A long time ago, when I was about 18, I used to sew clothes all the time - I was the kind of square who preferred making things to buying them! The only thing that's changed since then is how much free time I have to make those things! So it's been a rare event, these last 20 years, for me to make any clothes (with the exception of my wedding dress and some dressing-up costumes for the kids). However I made another exception last year, and made my husband a shirt, probably inspired by the Great British Sewing Bee and their shirt-making task.
I ordered traditional cotton Oxford weave shirting from Acorn Fabrics, and the husband helped choose the print that would go inside the yoke, collar and cuffs (Hanky Panky in blue).
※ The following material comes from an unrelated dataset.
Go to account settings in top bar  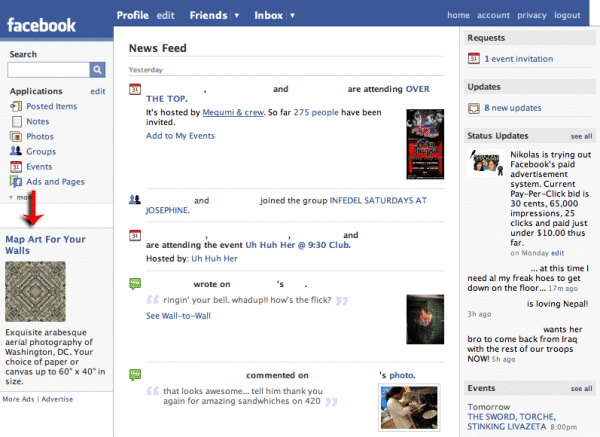pyautogui.click(x=493, y=16)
A man's shirt isn't a difficult thing to sew, if you have plenty of time. Fitting is usually straightforward, especially for a smart/casual shirt - as long as you get the chest size right and the arms the same length, it should fit fine as it's not a close-fitting garment. You can adjust arm and back length if necessary before cutting out the garment, but I don't see any need to make a toile (although if you've never applied a collar and collar band before, it may be worth cutting these out from scrap fabric for a little practice sew).
The pattern I used for this shirt was McCalls 2447. I wanted a pattern with a full back yoke - some very casual shirt patterns leave this out - a collar band, and sleeve plackets (that's the split that let's the cuff open wide). This pattern seems like one that will look great made up in many different fabrics and styles, so I intend to use it again and again.
Mike was very happy with his finished shirt, and it's had quite a few trips out of the wardrobe. The cotton Oxford is a lovely heavy weight, although it does need ironing! I finished all the seams as flat-felled, so there are no raw edges inside, and top-stitched everything to give the shirt a professional finish. Very enjoyable to make, and I love seeing Mike wearing something I've made him!